# broadband router



## Anonymous (Mar 28, 2010)

Hi!

I had seven (7) years D-Link 604 broadband router and it worked all the time without problems. Ten days ago it passed away  and I bought D-Link EBR-2310 and I have all the time problem with speed, connections drop...
I am looking for the new one but which one, please? Linksys BEFSR41?
I have a desktop computer with FreeBSD and there are two others computers from my wife (Windows). And I am looking for wired one. How is ZyXel?

Thanks in advance,

Mitja


----------



## teckk (Apr 11, 2010)

http://www.dlink.com/products/?pid=478

Before you throw it out you may want to check the settings for the built in firewall.
Most routers have a web interface for you to set it up.

Make sure you are using the correct DNS server. Should be the DNS server of your ISP but I sometimes set it to the router address itself and the LAN works fine.

You may also set it to a fixed IP address and all the machines in the house. I had a cheep router that had some kind of stack problem when using DHCP. It would stall out and give poor throughput. I set everything in the house with a fixed IP and it worked fine.

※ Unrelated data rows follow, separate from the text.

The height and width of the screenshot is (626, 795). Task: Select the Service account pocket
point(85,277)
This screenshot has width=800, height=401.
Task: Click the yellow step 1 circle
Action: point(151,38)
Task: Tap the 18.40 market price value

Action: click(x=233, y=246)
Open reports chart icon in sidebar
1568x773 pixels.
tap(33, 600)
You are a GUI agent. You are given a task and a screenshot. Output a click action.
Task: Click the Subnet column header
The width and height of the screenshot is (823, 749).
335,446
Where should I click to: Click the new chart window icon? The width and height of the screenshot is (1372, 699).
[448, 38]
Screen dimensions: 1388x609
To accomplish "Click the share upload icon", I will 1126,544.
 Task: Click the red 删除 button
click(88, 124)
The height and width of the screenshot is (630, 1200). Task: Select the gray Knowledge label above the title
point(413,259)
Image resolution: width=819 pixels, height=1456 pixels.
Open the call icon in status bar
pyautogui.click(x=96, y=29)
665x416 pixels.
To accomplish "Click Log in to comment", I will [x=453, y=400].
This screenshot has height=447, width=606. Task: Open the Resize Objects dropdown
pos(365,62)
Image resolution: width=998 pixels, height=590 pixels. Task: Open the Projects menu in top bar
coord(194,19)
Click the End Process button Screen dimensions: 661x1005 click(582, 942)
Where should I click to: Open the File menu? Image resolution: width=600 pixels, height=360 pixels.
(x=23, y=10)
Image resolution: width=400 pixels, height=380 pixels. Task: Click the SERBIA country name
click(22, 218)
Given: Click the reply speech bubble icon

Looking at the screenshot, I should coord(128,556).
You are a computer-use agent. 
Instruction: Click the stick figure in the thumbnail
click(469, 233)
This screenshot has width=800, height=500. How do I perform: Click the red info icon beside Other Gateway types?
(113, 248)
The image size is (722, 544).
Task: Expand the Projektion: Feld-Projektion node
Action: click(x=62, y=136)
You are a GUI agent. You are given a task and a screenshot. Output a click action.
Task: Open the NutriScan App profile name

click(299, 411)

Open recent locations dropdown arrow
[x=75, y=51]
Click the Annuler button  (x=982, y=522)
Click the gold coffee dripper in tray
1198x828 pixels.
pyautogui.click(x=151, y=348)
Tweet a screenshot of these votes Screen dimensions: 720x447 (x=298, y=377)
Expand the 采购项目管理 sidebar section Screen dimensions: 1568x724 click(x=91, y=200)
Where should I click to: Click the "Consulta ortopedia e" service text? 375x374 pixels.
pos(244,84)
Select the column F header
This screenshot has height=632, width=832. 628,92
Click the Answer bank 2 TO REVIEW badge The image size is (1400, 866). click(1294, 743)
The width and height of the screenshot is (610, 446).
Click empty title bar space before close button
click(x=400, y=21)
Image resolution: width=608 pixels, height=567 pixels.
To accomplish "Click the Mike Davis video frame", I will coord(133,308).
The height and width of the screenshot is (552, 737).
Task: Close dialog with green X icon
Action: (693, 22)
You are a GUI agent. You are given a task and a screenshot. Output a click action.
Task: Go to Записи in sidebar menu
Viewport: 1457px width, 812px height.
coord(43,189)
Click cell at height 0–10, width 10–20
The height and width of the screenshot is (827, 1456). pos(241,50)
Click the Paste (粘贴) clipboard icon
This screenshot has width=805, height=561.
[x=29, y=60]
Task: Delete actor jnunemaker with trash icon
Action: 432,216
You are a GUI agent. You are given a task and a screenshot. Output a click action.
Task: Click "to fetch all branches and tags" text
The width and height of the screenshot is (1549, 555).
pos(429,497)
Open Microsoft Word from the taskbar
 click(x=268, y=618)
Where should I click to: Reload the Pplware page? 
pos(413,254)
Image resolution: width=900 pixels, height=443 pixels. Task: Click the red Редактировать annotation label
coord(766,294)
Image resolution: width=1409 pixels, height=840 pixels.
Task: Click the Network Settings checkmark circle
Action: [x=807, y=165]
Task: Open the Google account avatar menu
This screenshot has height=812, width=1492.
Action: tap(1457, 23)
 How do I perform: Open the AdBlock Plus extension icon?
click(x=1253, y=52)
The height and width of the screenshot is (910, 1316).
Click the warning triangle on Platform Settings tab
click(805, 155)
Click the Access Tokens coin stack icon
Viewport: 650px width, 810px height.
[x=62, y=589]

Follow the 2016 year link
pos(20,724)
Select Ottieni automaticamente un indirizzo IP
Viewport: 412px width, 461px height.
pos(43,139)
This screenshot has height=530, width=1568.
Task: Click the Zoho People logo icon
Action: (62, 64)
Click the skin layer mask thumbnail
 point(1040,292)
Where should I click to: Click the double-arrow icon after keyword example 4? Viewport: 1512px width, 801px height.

Looking at the web site it has MAC filtering and web site filtering. Check all of those settings out.


----------



## Anonymous (Apr 12, 2010)

teckk said:
			
		

> http://www.dlink.com/products/?pid=478
> 
> Before you throw it out you may want to check the settings for the built in firewall.
> Most routers have a web interface for you to set it up.
> ...



Thank you for the answer but anyway this router is POS. Just read d-link forum. I try different settings and all the time is same. I am thinking to buy the old DI-604 or Zyxel but NEVER again D-Link.


----------